Predictive Analysis of Employee Attrition Using Machine Learning
Mirali Mammadzade *
Department of Computer Science, University of Lodz, Lodz, Poland.
*Author to whom correspondence should be addressed.
Abstract
Background: Employee attrition is a critical organizational issue that affects productivity, operational efficiency, and workforce stability, making employee retention an important strategic priority. Advances in machine learning have enabled organizations to analyze complex workforce data and predict employee turnover more accurately, supporting proactive retention strategies.
Aims: Employee attrition has become an important organizational challenge because persistent workforce turnover may negatively affect productivity, operational continuity, institutional knowledge retention, and long-term organizational stability. In recent years, predictive analytics and machine learning approaches have increasingly been adopted in workforce analytics to identify employees who may demonstrate elevated resignation risk before actual turnover occurs. The primary objective of this study is to evaluate the predictive effectiveness of supervised machine learning classification algorithms for employee attrition prediction using HR analytics data. The research additionally investigates how workplace conditions, compensation-related variables, employee satisfaction indicators, and professional experience influence workforce turnover behavior and organizational retention patterns.
Study Design: This study was conducted using a quantitative experimental research design based on supervised machine learning classification methods and comparative predictive analytics evaluation.
Place and Duration of Study: The experimental analysis was performed using the IBM HR Analytics Employee Attrition dataset between February 2026 and April 2026.
Methodology: The dataset contained demographic, financial, behavioral, and workplace-related variables associated with employee retention conditions and organizational stability patterns. Before model implementation, several preprocessing procedures were applied, including duplicate inspection, categorical feature transformation, feature scaling, and exploratory data analysis. Employee attrition status was defined as the target variable of the supervised classification task. Four supervised machine learning classification algorithms were implemented and comparatively evaluated using Python-based machine learning libraries, including Support Vector Machine, XGBoost, LightGBM, and CatBoost classifiers. The dataset was divided into training and testing subsets using an 80:20 ratio to evaluate predictive capability on previously unseen employee observations. Model performance evaluation was conducted using Accuracy, Precision, Recall, F1-score, and ROC-AUC metrics. Feature importance analysis and ROC curve evaluation were additionally performed to identify the organizational and behavioral variables contributing most strongly to employee turnover prediction.

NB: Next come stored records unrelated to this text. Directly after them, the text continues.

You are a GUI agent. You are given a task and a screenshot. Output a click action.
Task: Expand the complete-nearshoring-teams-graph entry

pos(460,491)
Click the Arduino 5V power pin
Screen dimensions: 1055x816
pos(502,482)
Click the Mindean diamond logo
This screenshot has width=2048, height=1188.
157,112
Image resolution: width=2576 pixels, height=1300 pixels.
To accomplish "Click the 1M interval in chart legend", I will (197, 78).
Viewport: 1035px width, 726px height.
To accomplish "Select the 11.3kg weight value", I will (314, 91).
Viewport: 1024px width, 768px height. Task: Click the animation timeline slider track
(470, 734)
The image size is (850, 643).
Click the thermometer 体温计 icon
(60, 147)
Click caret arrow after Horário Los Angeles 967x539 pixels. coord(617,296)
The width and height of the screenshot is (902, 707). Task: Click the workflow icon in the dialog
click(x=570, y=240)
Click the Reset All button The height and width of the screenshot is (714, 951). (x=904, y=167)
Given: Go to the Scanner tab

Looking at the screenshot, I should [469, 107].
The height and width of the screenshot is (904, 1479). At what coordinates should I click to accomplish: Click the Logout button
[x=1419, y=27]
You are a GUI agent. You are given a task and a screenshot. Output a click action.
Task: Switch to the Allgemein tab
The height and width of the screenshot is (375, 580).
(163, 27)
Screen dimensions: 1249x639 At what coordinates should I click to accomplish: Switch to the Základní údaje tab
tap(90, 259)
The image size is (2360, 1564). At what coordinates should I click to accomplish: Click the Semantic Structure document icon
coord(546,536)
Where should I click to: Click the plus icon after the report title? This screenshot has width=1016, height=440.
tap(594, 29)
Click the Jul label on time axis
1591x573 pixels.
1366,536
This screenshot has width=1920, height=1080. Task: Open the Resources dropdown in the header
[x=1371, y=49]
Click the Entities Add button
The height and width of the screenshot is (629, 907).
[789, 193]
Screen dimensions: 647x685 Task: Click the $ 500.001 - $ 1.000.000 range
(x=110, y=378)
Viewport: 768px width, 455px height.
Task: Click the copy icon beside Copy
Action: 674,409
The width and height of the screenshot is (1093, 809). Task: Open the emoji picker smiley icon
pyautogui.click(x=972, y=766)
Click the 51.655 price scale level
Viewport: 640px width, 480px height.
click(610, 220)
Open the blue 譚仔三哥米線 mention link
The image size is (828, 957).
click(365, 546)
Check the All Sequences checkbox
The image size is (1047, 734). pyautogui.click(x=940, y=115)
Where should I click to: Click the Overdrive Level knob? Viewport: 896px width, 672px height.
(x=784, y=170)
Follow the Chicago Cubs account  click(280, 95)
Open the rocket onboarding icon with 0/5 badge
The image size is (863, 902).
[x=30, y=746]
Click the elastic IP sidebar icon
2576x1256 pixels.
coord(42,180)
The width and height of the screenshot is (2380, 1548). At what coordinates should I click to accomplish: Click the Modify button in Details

Results: The experimental findings demonstrated noticeable differences in predictive capability among the evaluated classification models. Support Vector Machine achieved the strongest overall classification performance with an Accuracy score of 0.864 and ROC-AUC value of 0.816. LightGBM additionally demonstrated stable classification behavior and maintained balanced Precision performance throughout testing evaluation. In contrast, XGBoost and CatBoost produced comparatively lower Recall and F1-score values when identifying minority attrition observations. The findings additionally revealed that TotalWorkingYears, Age, MonthlyIncome, OverTime, and WorkLifeBalance were among the most influential variables associated with workforce attrition behavior. Employees with lower professional experience, lower compensation levels, excessive overtime exposure, and weaker workplace satisfaction conditions appeared more likely to demonstrate resignation tendencies.
Conclusion: The findings of this research confirm that supervised machine learning techniques can provide effective support for employee attrition prediction and workforce analytics applications. Among the evaluated models, Support Vector Machine demonstrated the strongest overall predictive capability under the implemented experimental conditions. The study additionally highlights the practical importance of predictive HR analytics in supporting employee retention planning, organizational decision-making, and workforce stability management. Furthermore, the results emphasize that preprocessing consistency, balanced model evaluation, and feature importance analysis play important roles in improving classification reliability and interpretability within workforce analytics systems.
Keywords: Employee attrition, workforce analytics, supervised learning, predictive analytics, HR analytics, employee turnover, classification models, machine learning.